Get a new tenant in the property. Have your ex-husband quit-claim any remaining interest he has in the property. Make the mortgage payments.
Sell the property and pay the mortgage off.
The easy way out is to allow the bank to foreclose. This carries long term implications…one of which is that your credit will be harmed. You don’t need an attorney to allow the bank to foreclose on the property…they’ll do it all without any further input from you or your husband.
Without knowing your state laws or the details regarding the property, it’s impossible to know whether a foreclosure might result in a deficiency judgment. If it does, you can follow up the foreclosure with a bankruptcy.
The combination of the foreclosure and the bankruptcy will trash your credit for a number of years. Like I said, the best solution is one of the two options above.
Several years ago I purchased an income property with my (now) ex-husband. After our parture, he no longer wished to secure his portion of the debt.
To make a long story short, I was served “Notice of Pendency of Action” papers today. My ex-husband still refuses to satisfy his portion of the debt and I am not capable of fulfilling the entire obligation on my own.
My ex-husband plans to consult a Bankruptcy attorney, but I have several of my own assets I wish to retain (home, vehicle etc) and would like ot retain my excellent credit rating.
What exactly is this “Notice of Pendency of Action”?
Could anyone provide me with any information as to what my options are at this point and how I should proceed?
I’m not attorney, but I believe this document is also recorded. Which means your title is now clouded. It will be difficult for you to sell to a new buyer without title ins. This will have to be cleared up before closing. Please seek professional legal advice asap.

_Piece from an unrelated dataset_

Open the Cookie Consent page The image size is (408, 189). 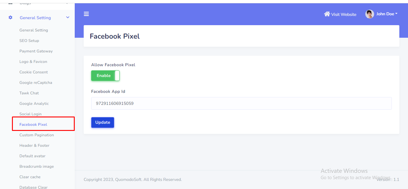pyautogui.click(x=33, y=72)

I would say at this point you should try and sell it. Get your ex-husband to sign a document releasing his half of the obligation. And since he is a tenent evict his A$$. find someone interested with a little money down(I say a little but get as much as you can) and offer owner financing. Use the money to catch the mortgage up to date, use a title company to cover your rear from any further problems with the new owner.
hopw this helps
Todd Williamson
This WAS an income property, but at the time my ex-husband was a tenant making rent payments with a portion of that contributing toward a “buy out” of my half …(hence the long story short) Without getting into peasonal details (another long non-pertinent story) the dwelling is NO LONGER an income property.
In addition to my previous post, I do not want to keep the home, I cannot afford it on my own, nor do I want this to affect my credit rating (although obviously it may).
What I am looking for is advice on the easiest way out at this point. I was willing to continue to satisfy MY PORTION of the mortgage but couldn’t satisfy his portion at the same time on my own.
It is obvious I will lose the home so where do I turn from here? What should I do if I decide to do this on my own without an attorney?
My friends is in the same boat as you, so I am very interested in this question also. From what I know of personal bankruptcy you CAN shelther certain assets from it, but a bankruptcy will still ruin your credit. Your options are to go to a non-lawyer arbit. before things got this bad, you seem to be past that at this point.
Is it no longer an income property because he’s living in it and not paying?
I don’t know if you can evict him, since he’d be an owner-occupant, but you CAN sue him to sell the property. That will preserve your credit (mostly), get you out from under the obligation, and sever him from your assets as well. It’s called a partition action. Talk to a good RE attorney.